ADR-0419: Git export serialization and layout¶
Readable YAML in Git sync repos by default with zero extra config — override format, layout, or paths only when you need something different.
Theme: 04 · Export & sinks · Status: Current
Context¶
Git and GitLab snapshot sinks write one JSON file per inventory at a predictable path (ADR-0407):
inventory/<inventory-namespace>/<inventory-name>.json
The payload is a JSON array of Item rows (ADR-0405). That layout is
stable and easy to test, but poor for human review:
- Diffs are noisy (one huge JSON line or a wall of escaped strings).
- Reviewers cannot open a single resource in an editor and read it like
kubectl get -o yaml. - Fleet repos accumulate
.jsonblobs that do not match how platform teams organize GitOps trees.
Cross-cutting spec.serialization already exists (ADR-0416) with
format: json | parquet | csv | ndjson, but the Git/GitLab capability matrix today only honors
json. Object-store backends own Parquet; Git never got a human-oriented format.
Separately, ADR-0306 proposes embedding pruned Kubernetes objects in export rows. The natural Git presentation is one manifest file per resource, not a single inventory document — but that requires layout semantics this ADR defines.
Prior art
| Project | Pattern | Takeaway |
|---|---|---|
| Flux / Kustomize | Native YAML manifests in folder trees | Humans read kind/name.yaml, not aggregate JSON |
| Argo CD | Application spec in Git; live state compared | Git holds desired/readable YAML; cluster holds truth |
| Kyverno / policy repos | One resource per file | Small, reviewable diffs |
| Kollect today | Canonical snapshot in memory; Git is a projection (ADR-0401) | Format/layout are sink projection concerns — safe to vary per sink |
Decision¶
Principle: a Git snapshot sink needs only type + endpoint (+ secretRef when auth is
required).
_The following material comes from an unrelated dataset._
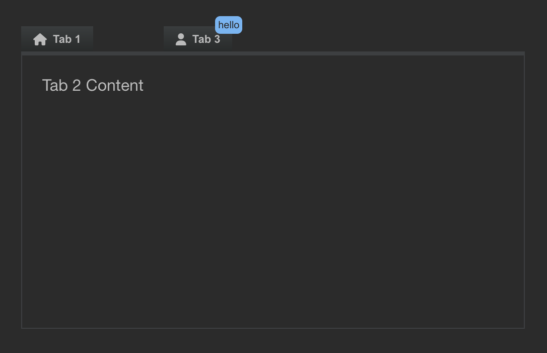This screenshot has height=353, width=547.
Task: Switch to Tab 3
Action: (x=198, y=39)
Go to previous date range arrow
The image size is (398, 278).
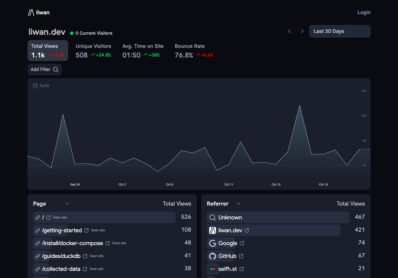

Everything in this ADR is optional override — same posture as ADR-0416
(json / ensure defaults today). Authors should not have to specify format, layout, path templates,
or prune behaviour to get a readable repo.
Zero-config baseline¶
This is the entire Git sink spec most teams need:
apiVersion: kollect.dev/v1alpha1
kind: KollectSnapshotSink
metadata:
name: inventory-git
namespace: team-a
spec:
type: git
endpoint: https://git.example.com/acme/inventory.git
secretRef:
name: git-credentials
That yields:
inventory/team-a/<inventory-name>.yaml
…containing the full inventory as a YAML list of Item rows — readable, diffable, no JSON blob.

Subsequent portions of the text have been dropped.